A antologia de carreira, que incluirá 18 temas, dos quais cinco nunca antes editados, sairá a 23 de setembro, no dia em que Bruce Springsteen completar 67 anos, e o alinhamento foi pensado para registar o percurso do músico, em paralelo ao que se poderá ler no livro.

"Springsteen escolheu as canções de 'Chapter and Verse" de modo a refletirem os temas e os capítulos de 'Born to run'. A compilação começa com dois temas dos The Castiles, com um adolescente Springsteen na guitarra e na voz, e termina com o tema título de 'Wrecking Ball' (2012)", lê-se na página oficial do músico na Internet.
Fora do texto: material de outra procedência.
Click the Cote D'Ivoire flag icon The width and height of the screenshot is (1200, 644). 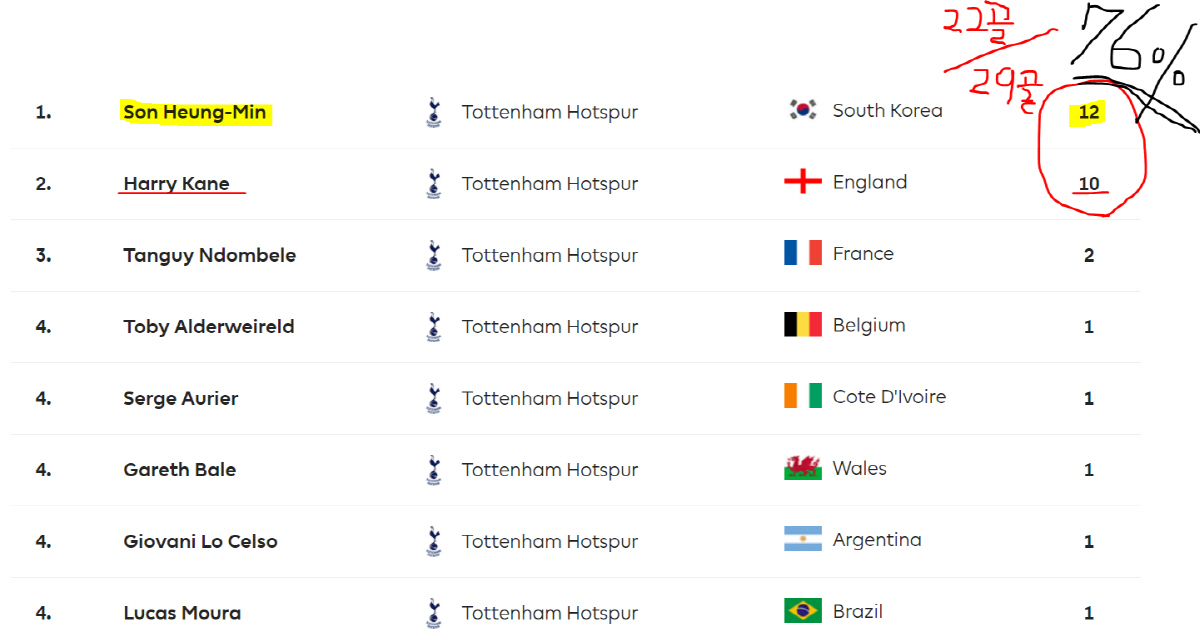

Os cinco temas inéditos em disco são "Baby I" e "You can’t judge a book by the cover", gravados nos anos 1960, com The Castiles, "He’s guilty (The judge song)" (1970), "Ballad of Jesse James" (1972) e "Henry boy" (1972).

A autobiografia "Born to run", que Bruce Springsteen escreveu ao longo dos últimos sete anos, sairá a 27 de setembro, em simultâneo em vários países, incluindo Portugal, pela editora 20|20.

"Em 'Born to run' ele descreve o crescimento e a educação católica em Freehold, Nova Jérsia, rodeado de poesia, perigo e escuridão, que alimentavam a sua criatividade", antecipa a editora portuguesa.

O "momento fulcral" do início da carreira de Bruce Springsteen terá sido o dia em que viu uma atuação de Elvis Presley no programa televisivo "Ed Sullivan Show", em 1956. Tinha sete anos.

Na página oficial, Bruce Springsteen explica que começou a escrever a história de vida em 2009, depois de ter atuado com a E Street Band na Superbowl, a final do campeonato norte-americano de futebol.

"Escrever sobre nós próprios é uma coisa engraçada (...), mas, num projeto como este, o escritor fez uma promessa: mostrar o seu pensamento ao leitor. Vou tentar fazer isso nestas páginas", afirma o músico.

"Born to run", título de um dos álbuns e uma das músicas mais conhecidas de Bruce Springsteen, terá também edição garantida no Canadá, França, Itália, Alemanha, Suécia, Holanda, Dinamarca, Noruega, Finlândia e Espanha.

Considerado um dos nomes mais respeitados música rock americana, e muitas vezes descrito como uma das vozes que melhor descreve as vivências do cidadão comum, operário e de baixos recursos, Bruce Springsteen atuou em maio passado, com a E Street Band, no festival Rock in Rio Lisboa.

Bruce Springsteen tinha regresso marcado a Portugal à boleia de uma digressão para celebrar os 35 anos de edição do álbum "The River", recentemente reeditado, mas a verdade é que, em palco, alargou esse espelho retrovisor a álbuns do início da carreira ou igualmente antigos, como “Born in the USA” (1984), "Darkness ont the edge of town" (1978) e “Born to run” (1975).